Cela fait, on combattra l’âcreté des humeurs par un long usage des bains domestiques, par beaucoup de boissons adoucissantes, telles que le petit-lait nitré, ou coupé avec la fumeterre, les bouillons adoucissants faits avec les plantes chicoracées & les escargots de vigne, l’eau de veau seule ou nitrée, une décoction légère de racines de salep, le suc des plantes antiscorbutiques, les eaux acidules, prises seules, ou coupées avec une partie de lait bien écrémé.

Le mercure a été regardé de tout temps comme le vrai spécifique de cette maladie : il peut produire de bons effets, mais il doit être administré avec prudence & ménagement. On ne doit y avoir recours qu’après avoir bien détrempé, délayé & adouci la masse des humeurs. On l’employe ordinairement sous forme de friction ; cette manière de le donner n’exclud pas celle de le prendre par la voie de la digestion : on le combine alors avec quelque conserve agréable au goût.
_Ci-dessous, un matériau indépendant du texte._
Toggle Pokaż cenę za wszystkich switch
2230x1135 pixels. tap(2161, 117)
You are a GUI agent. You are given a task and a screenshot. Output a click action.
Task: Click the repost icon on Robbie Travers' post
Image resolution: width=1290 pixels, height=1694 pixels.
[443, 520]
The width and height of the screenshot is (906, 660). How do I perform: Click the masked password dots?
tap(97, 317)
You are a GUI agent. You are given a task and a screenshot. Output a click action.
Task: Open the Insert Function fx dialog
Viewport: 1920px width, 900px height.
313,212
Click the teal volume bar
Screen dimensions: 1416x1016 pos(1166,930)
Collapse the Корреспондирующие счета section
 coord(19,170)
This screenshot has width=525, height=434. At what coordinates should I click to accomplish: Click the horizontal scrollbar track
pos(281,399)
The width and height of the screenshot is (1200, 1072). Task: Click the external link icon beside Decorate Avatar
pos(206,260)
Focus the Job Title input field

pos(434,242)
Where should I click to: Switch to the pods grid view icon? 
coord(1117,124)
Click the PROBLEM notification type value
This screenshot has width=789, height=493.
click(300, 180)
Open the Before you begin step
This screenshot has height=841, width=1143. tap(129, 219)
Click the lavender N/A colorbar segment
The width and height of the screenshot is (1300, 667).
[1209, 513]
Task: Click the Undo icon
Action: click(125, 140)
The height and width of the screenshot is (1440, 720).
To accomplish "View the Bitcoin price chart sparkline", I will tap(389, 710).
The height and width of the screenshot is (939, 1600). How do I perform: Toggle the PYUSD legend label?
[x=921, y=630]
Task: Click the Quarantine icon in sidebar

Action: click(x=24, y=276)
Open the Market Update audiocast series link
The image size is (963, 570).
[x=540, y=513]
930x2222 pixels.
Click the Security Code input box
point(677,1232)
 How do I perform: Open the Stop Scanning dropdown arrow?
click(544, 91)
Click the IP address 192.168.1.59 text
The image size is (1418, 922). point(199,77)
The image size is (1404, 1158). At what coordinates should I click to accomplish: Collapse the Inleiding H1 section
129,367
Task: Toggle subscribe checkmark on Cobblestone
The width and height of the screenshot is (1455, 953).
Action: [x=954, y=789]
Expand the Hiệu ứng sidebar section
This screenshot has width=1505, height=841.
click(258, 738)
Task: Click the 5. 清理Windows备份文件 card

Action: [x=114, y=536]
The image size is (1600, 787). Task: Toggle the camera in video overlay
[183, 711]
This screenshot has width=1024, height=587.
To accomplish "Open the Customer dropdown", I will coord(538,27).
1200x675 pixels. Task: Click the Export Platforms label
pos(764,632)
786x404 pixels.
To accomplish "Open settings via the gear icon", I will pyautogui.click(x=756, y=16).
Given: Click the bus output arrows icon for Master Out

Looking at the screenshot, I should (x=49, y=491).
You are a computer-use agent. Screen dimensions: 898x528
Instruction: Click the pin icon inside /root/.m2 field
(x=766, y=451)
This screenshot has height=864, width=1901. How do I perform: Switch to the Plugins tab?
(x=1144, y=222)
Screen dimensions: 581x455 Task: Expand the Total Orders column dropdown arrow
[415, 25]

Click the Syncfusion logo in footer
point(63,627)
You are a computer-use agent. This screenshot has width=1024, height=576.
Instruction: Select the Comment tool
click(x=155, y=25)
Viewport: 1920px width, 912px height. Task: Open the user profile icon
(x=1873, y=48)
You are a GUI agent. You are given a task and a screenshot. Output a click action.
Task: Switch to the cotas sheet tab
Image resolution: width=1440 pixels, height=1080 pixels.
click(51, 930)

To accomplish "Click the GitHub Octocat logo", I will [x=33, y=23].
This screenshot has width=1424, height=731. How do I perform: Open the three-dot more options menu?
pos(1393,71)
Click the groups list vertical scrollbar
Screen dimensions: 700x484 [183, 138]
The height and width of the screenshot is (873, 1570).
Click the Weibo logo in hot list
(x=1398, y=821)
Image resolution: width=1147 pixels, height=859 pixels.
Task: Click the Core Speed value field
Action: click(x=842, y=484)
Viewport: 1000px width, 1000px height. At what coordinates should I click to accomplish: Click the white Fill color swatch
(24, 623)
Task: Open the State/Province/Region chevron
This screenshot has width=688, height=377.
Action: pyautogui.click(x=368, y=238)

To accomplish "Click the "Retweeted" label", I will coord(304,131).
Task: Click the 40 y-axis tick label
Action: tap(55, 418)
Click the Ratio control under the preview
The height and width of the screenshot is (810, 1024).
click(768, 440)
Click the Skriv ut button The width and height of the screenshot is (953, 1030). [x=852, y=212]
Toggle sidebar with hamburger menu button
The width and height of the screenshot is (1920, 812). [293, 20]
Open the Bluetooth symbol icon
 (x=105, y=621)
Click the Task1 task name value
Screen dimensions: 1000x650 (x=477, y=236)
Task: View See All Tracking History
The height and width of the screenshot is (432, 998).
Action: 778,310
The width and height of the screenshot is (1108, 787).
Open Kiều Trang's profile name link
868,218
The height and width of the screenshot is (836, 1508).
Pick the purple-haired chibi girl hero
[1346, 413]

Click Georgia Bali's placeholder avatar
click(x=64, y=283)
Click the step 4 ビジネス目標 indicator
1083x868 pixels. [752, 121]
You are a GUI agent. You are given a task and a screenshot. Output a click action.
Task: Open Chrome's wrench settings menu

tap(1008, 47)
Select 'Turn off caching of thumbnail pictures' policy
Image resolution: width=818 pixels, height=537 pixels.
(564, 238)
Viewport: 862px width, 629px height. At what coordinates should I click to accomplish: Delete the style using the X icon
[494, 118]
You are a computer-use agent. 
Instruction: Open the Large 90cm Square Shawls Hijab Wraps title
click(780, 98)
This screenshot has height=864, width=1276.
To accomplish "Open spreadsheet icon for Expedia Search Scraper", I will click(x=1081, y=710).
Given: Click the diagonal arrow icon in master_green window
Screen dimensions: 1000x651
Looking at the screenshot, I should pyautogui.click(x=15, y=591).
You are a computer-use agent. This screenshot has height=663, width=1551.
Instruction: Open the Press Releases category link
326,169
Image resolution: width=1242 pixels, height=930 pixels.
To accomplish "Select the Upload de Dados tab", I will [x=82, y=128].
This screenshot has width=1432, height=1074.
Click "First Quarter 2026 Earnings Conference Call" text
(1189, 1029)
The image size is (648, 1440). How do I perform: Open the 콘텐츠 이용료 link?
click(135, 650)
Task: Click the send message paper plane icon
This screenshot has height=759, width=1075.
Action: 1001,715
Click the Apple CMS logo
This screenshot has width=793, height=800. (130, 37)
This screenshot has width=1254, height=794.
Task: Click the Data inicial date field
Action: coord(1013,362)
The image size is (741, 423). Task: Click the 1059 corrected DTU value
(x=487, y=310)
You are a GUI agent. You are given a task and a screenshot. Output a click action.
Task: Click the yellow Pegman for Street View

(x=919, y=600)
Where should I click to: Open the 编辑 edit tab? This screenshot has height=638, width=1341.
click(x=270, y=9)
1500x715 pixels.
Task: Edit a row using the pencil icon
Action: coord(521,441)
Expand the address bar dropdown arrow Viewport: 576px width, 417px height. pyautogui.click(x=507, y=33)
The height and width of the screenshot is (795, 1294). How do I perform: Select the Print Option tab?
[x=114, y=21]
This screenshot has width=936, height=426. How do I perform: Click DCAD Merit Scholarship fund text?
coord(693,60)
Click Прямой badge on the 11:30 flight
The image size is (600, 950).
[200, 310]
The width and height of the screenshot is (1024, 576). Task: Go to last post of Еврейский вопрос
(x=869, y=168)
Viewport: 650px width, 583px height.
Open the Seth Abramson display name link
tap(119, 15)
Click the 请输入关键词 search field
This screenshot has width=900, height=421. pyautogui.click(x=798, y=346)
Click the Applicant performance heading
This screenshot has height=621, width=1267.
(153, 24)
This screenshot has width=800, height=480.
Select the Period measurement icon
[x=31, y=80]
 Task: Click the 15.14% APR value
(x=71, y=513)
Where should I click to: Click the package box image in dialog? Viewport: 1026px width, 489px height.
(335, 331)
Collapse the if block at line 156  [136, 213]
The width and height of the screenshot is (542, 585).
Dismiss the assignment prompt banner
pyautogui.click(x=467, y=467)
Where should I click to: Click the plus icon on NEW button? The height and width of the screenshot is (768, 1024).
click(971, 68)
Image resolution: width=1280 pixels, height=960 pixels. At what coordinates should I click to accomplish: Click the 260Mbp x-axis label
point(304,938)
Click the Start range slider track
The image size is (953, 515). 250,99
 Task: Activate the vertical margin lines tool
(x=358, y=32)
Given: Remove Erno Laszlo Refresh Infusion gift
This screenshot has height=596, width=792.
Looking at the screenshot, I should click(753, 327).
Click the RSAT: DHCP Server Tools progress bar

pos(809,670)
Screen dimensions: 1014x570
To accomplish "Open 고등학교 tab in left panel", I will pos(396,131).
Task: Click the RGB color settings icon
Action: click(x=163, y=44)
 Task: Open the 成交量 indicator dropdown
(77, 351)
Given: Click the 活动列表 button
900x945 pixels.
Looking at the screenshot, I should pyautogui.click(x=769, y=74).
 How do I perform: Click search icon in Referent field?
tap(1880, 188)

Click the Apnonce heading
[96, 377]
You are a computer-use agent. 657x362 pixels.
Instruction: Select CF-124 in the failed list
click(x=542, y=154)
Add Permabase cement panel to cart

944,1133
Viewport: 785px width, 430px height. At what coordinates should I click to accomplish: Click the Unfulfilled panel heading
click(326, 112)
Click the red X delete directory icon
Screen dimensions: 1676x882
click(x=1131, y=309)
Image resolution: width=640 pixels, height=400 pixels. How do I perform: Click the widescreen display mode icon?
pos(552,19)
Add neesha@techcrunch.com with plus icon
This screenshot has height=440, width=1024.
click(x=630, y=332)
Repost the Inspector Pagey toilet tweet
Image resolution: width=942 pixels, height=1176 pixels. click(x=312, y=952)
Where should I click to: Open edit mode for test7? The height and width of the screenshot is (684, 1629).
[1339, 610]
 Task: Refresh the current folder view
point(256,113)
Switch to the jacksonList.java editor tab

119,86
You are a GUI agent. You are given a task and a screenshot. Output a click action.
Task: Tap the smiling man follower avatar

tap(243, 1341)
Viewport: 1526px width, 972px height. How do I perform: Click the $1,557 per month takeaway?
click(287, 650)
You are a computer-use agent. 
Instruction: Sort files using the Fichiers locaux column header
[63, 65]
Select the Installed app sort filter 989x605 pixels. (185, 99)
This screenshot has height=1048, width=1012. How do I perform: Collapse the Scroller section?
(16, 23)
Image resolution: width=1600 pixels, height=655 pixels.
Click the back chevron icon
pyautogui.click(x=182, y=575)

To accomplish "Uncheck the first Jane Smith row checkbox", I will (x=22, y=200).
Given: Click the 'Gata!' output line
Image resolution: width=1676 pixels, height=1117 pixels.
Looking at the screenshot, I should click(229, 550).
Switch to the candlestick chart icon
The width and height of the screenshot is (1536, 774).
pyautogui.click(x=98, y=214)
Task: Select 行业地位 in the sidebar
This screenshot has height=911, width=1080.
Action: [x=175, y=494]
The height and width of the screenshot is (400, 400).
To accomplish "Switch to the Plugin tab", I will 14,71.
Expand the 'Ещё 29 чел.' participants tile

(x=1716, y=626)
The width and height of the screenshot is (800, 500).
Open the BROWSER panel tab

Ce remède, si vanté par les auteurs qui ont le mieux écrit sur cette maladie, répond très-rarement au succès qu’on se croit en droit d’en attendre ; il est très-ordinaire de voir reparoître sur la peau une nouvelle éruption de boutons, quelque temps après avoir insisté sur son administration ; il faut alors se retourner, & inviter la nature à se débarrasser par les couloirs de la peau, du reste de ce virus qui infecte la malle des humeurs, en prescrivant au malade l’usage de certains sudorifiques, donc les succès ont été reconnus & confirmés par l’observation.

Personne n’ignore que c’est le hasard qui a fait connoître les vertus de la vipère. Galien nous apprend que quelques personnes, touchées de compassion envers un misérable lépreux, & se croyant dans l’impossibilité de le guérir, résolurent de mettre fin à ses souffrances en l’empoisonnant ; l’effet ne répondit point à leur attente, & le remède, loin de hâter la mort, opéra une parfaite guérison[1].

Je ne saurois assez recommander l’usage de la vipère dans le traitement de la lèpre ; les bons effets qu’elle a produits dans les maladies de la peau, sont constatés par les observations les plus exactes. Lieutaud nous apprend qu’on prépare avec le tronc entier d’une vipère, à laquelle on a ôté la tête & la peau, ou avec une moitié seulement, un bouillon que l’on regarde comme un excellent médicament propre à purifier le sang & à augmenter la Transpiration. Ces vertus, ajoute ce grand médecin, la rendent très-efficace dans les maladies de la peau, & fort utile à ceux qui ont le scorbut, maladie qui diffère très-peu de la lèpre.

Les autres sudorifiques, tels que le gayac, le sassafras, la squine & la salsepareille, quoique très-énergiques ne sont point aussi efficaces que la vipère.

  1. Dictionnaire des Sciences, mot LÈPRE, page 854.